__Prompt__: Each line of the entries, from the first to the line containing "Click the 2025/12/16", is to be transcribed exactly as it stands; include no other lines.

__Exercise materials__:
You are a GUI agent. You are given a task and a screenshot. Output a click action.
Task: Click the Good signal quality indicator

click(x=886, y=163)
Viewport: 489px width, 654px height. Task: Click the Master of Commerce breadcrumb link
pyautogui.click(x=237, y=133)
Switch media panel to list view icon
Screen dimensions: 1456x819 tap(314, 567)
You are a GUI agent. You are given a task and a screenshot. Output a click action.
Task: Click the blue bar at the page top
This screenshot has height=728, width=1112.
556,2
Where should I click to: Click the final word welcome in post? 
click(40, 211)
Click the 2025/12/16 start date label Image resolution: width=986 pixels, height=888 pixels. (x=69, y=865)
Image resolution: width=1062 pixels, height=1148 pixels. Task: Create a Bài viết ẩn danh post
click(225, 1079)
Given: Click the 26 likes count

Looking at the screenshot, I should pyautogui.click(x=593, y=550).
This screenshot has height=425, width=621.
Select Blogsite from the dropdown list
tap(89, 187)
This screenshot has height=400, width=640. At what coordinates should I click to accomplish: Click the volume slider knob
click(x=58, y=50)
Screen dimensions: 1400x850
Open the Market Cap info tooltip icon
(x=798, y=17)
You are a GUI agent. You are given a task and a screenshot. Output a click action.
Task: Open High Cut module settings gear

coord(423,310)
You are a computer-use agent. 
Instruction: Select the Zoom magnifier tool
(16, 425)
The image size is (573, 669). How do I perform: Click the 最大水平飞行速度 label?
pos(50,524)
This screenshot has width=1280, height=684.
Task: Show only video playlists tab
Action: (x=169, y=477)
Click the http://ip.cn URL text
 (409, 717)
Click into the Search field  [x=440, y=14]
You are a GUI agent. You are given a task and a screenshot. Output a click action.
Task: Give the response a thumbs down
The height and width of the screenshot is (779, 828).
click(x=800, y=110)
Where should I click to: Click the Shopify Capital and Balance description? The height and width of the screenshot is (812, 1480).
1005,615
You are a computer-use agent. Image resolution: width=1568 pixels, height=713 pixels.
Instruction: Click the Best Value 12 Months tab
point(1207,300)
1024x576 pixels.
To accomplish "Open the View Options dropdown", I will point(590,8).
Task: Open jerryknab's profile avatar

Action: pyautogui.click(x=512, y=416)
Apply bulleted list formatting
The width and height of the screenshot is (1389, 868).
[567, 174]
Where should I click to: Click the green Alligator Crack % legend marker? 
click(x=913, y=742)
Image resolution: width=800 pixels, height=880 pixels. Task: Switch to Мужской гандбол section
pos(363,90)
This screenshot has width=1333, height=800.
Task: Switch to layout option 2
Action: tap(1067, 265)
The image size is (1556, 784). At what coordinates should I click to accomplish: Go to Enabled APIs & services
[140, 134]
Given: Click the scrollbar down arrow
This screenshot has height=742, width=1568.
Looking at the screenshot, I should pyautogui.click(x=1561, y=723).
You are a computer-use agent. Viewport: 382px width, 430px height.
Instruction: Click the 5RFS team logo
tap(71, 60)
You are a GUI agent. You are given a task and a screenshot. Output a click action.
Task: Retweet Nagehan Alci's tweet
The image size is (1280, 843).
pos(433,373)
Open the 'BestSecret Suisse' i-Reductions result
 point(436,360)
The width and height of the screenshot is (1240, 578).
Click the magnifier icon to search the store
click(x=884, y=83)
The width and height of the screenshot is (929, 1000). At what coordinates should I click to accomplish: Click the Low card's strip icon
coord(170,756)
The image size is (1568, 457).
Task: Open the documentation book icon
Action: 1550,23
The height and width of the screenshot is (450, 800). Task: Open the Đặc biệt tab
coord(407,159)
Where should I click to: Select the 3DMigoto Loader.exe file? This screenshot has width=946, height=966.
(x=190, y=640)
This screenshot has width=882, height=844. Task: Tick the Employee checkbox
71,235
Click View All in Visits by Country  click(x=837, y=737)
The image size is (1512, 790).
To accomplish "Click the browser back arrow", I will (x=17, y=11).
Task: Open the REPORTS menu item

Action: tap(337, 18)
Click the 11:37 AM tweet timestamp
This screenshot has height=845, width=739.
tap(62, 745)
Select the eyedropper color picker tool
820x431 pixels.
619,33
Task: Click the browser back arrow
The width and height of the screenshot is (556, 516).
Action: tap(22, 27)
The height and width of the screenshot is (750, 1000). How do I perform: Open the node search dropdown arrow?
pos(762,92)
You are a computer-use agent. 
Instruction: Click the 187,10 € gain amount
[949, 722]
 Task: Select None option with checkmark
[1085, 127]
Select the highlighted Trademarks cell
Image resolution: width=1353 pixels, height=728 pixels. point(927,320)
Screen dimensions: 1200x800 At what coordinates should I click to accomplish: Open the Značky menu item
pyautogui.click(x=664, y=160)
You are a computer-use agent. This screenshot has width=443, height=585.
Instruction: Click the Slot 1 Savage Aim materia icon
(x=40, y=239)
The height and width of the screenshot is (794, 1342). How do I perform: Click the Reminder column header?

__Output__:
You are a GUI agent. You are given a task and a screenshot. Output a click action.
Task: Click the Good signal quality indicator

click(x=886, y=163)
Viewport: 489px width, 654px height. Task: Click the Master of Commerce breadcrumb link
pyautogui.click(x=237, y=133)
Switch media panel to list view icon
Screen dimensions: 1456x819 tap(314, 567)
You are a GUI agent. You are given a task and a screenshot. Output a click action.
Task: Click the blue bar at the page top
This screenshot has height=728, width=1112.
556,2
Where should I click to: Click the final word welcome in post? 
click(40, 211)
Click the 2025/12/16 start date label Image resolution: width=986 pixels, height=888 pixels. (x=69, y=865)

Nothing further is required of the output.